Comment être un Homme, mon fils ?
Comment être un Homme, mon fils ? Légalement, tu es à un an, très exactement, de le devenir… Mais sais-tu déjà ce que cela signifie ? T’ai-je dit tout ce que je devais pour t’y préparer ? T’ai-je transmis tout ce que je savais ? C’est que je ne sais pas forcément grand-chose : être humaine, peut-être, au vrai, au sens profond du terme, mais ça n’est pas si simple.

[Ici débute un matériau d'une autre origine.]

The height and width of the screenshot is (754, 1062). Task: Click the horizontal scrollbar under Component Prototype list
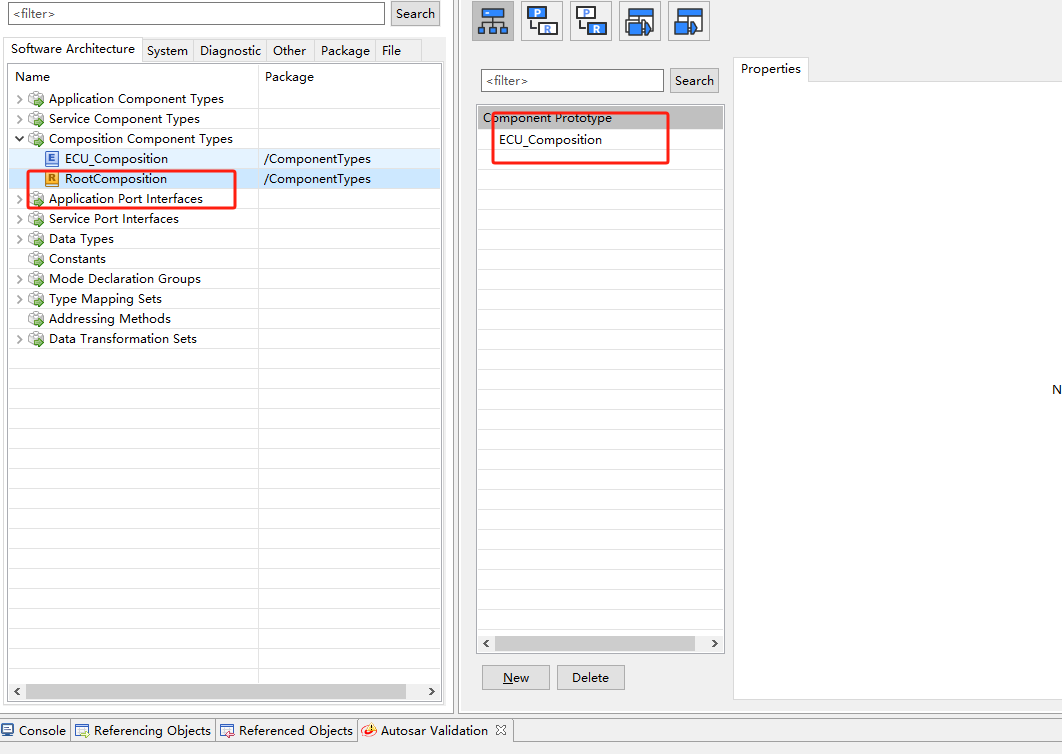click(x=594, y=644)
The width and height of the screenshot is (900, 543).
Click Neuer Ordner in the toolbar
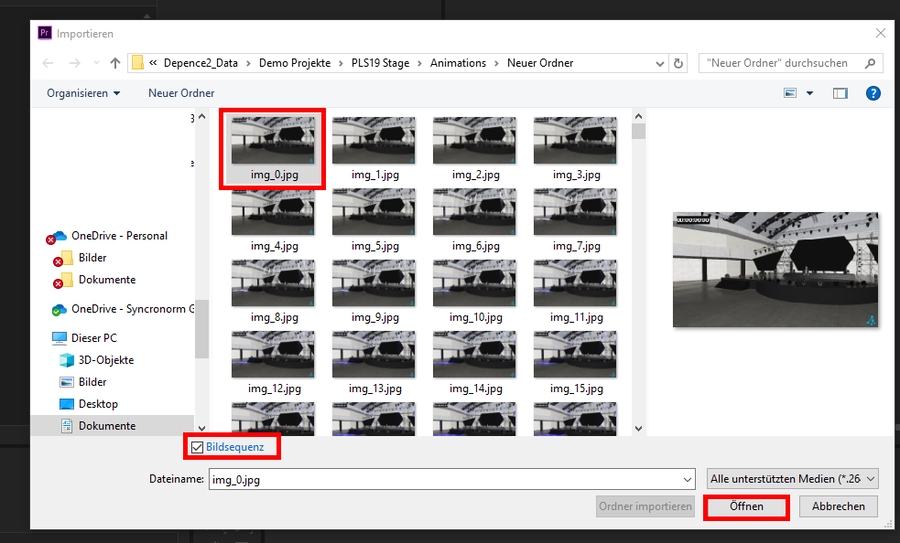pyautogui.click(x=181, y=93)

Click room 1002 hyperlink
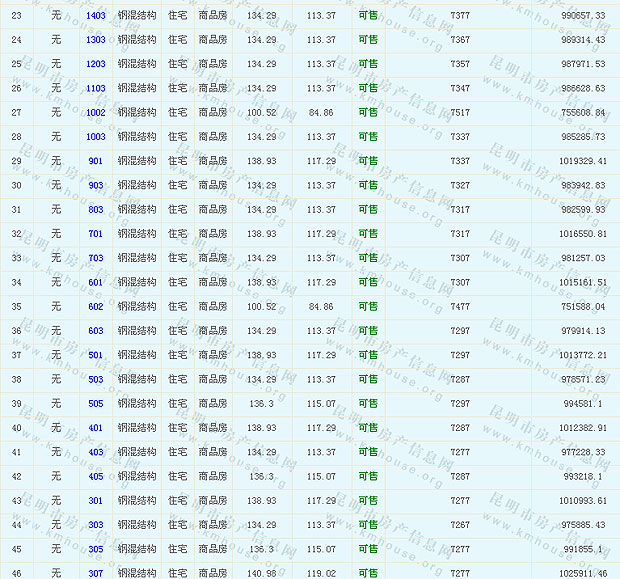tap(96, 113)
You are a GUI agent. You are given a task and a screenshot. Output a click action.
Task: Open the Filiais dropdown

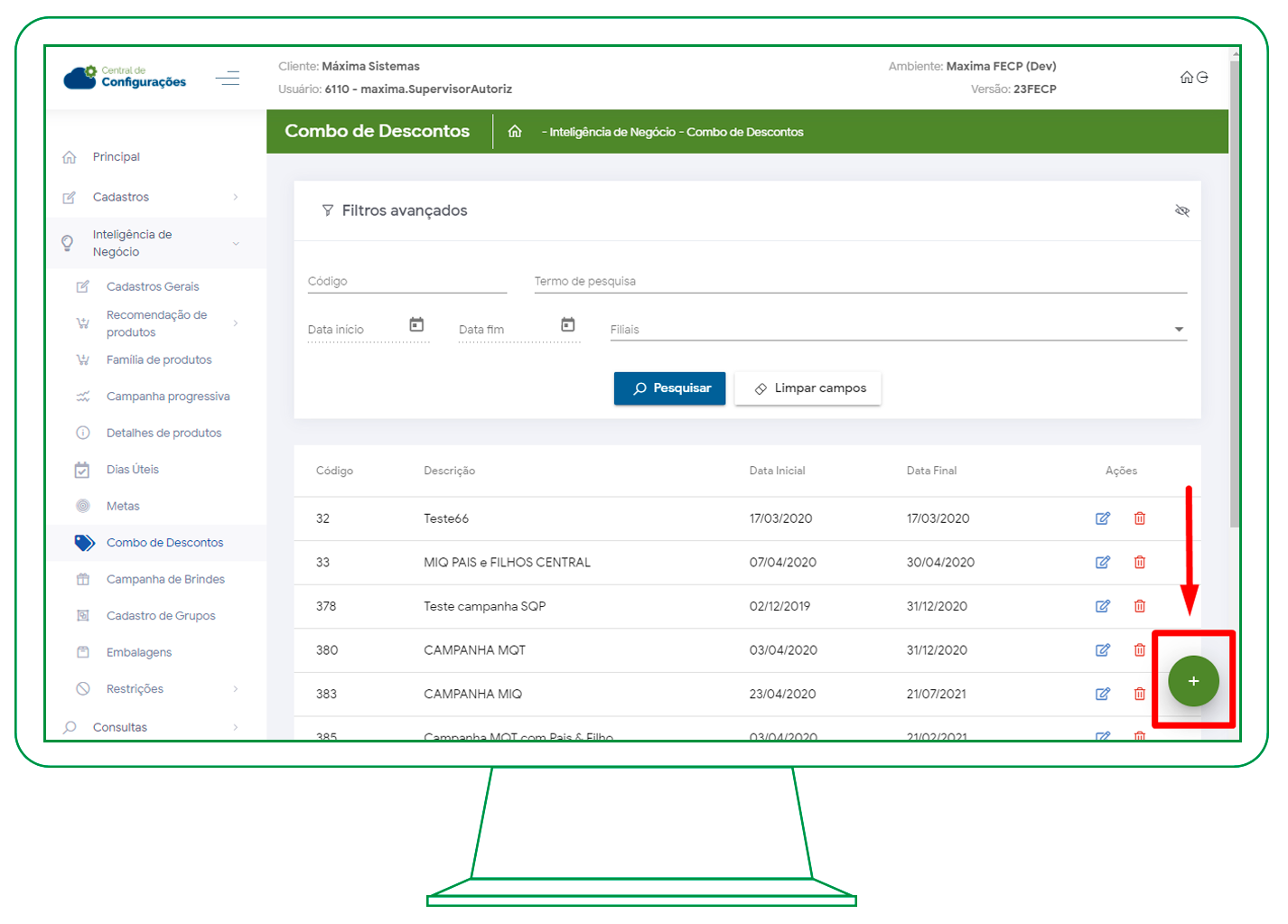(x=1178, y=330)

J’ai beaucoup lu, beaucoup cherché, beaucoup angoissé aussi parce que je crois qu’il est fondamental pour l’être humain et en tout cas pour moi, j’en suis sûre, d’être en conformité avec… Non, pas ses valeurs, pas ses principes, rien d’aussi clair, hélas, rien d’aussi simple. Non, d’être en accord avec ce rythme intime qui vous dit que les choses sont harmonieuses ou ne le sont pas. Mais comment peut-on être humain, aujourd’hui ?
Un rien nous sépare et nous déchire, nous brandissons nos identités singulières comme autant d’armes pointées sur les autres. Comment être humain quand nous ne reconnaissons pas l’autre comme frère et nos frères comme avenir ? Comment être humain et en faire une valeur quand nous sommes des animaux comme les autres, dans un écosystème que l’on détruit par inconscience de notre place et du miracle qu’il constitue ?

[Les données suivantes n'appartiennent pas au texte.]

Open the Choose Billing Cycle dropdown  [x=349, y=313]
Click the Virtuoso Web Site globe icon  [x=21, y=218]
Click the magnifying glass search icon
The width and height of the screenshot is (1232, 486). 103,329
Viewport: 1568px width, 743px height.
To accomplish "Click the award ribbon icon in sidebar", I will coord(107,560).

Comment être humain quand on ne nous demande plus que de consommer, consommer, consommer, même plus produire ! On n’en a pas besoin, d’ailleurs on surproduit plus qu’on ne surconsomme et ça s’accélère parce que valeur et richesse sont totalement décorrélées.
Nous vivons des temps de changements majeurs, d’angoisse eschatologique, traqués, et sur la défensive. Dans une dissonance cognitive totale, nous errons, entre la survalorisation de la rationalité et la prédominance de l’émotionnel, sans jamais passer par la case réflexive. Alors nous likons telle ou telle chose, étalons nos traumas, brandissons notre expérience sensible pour justifier de ne pas être des robots, cochons des cases pour prouver que nous ne le sommes pas, tout en rentrant le ventre désespérément… Quand nous passons à côté de ce qui nous ferait Hommes : notre capacité à penser, à créer, à concevoir sans réelle limite, ce pouvoir formidable qui justement, nous a permis de nous transcender jusqu’à voler, plonger et même aller dans l’espace, nous voir à distance, observer l’invisible, disposer de presque tout le savoir au bout des doigts et en faire… Une IA qui le ferait mieux que moi ? Vraiment ?

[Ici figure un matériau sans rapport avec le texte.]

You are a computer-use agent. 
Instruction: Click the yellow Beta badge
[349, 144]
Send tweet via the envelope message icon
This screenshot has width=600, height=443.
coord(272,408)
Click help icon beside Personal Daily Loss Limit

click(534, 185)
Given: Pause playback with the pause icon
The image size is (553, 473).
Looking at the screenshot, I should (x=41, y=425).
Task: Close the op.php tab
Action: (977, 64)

Il y a dans l’air comme une chape de fatalité : ça n’ira pas mieux demain et en plus, on le sait, on nous le martèle tous les jours, c’est de notre faute. Tout est de notre faute : être gros, être laid, être vieux ou fragile, avoir des politiciens pourris ou les ours blancs qui meurent, c’est tout pareil : culpabilité généralisée pour des choses qu’on ne maîtrise pas. Tu m’étonnes que ça nous rende violents ! Et indifférents et sur la défensive et tout prêts à faire haro sur un hmar qui ne soit pas nous.
N’empêche, il est toujours là, ce rythme intime, qui nous dit ce qui est harmonieux ou pas. Et c’est lui qui nous arrête, parfois, au détour d’un miroir et nous fait tout d’un coup nous sentir fragiles, et parfois tellement loin de nous ou de ce qu’on aurait voulu être. Comment être un Homme, mon fils ? Je ne sais pas, je ne sais vraiment pas, alors que ta vie n’a rien à voir avec la mienne, ton enfance, ton rythme à toi dans ce monde bousculé entouré d’écrans et de stimulations constantes, rien n’est réellement semblable… Et qu’adviendra-t-il, demain ? Pourrais-je t’en protéger ? Oh ! Quel mouton sacrifier pour que mon fils soit épargné ? Oui, la tentation est grande, vraiment… Si ce n’est que je l’entends, ton rythme intime, quand tu m’interroges, les yeux dans les yeux, sur le Bien et le Mal et le sens de la vie. Je crois que c’est à ce moment-là, qu’on est humain, mon fils. Et il est plus que temps de le redevenir, ensemble.
Si nous savons faire face au désastre sans perdre empathie et raison, si nous savons prévoir sans affolement, si nous savons nous adapter sans devenir flottants, si nous nous remettons en cause, si nous réfléchissons, si nous acceptons, enfin, de cesser d’être distraits pour nous poser les bonnes questions, alors l’Avenir, la Chance et la Science seront peut-être enfin en notre faveur. Et, ce qui vaut mieux que la Chance et la Science, nous serons des Hommes, mon fils.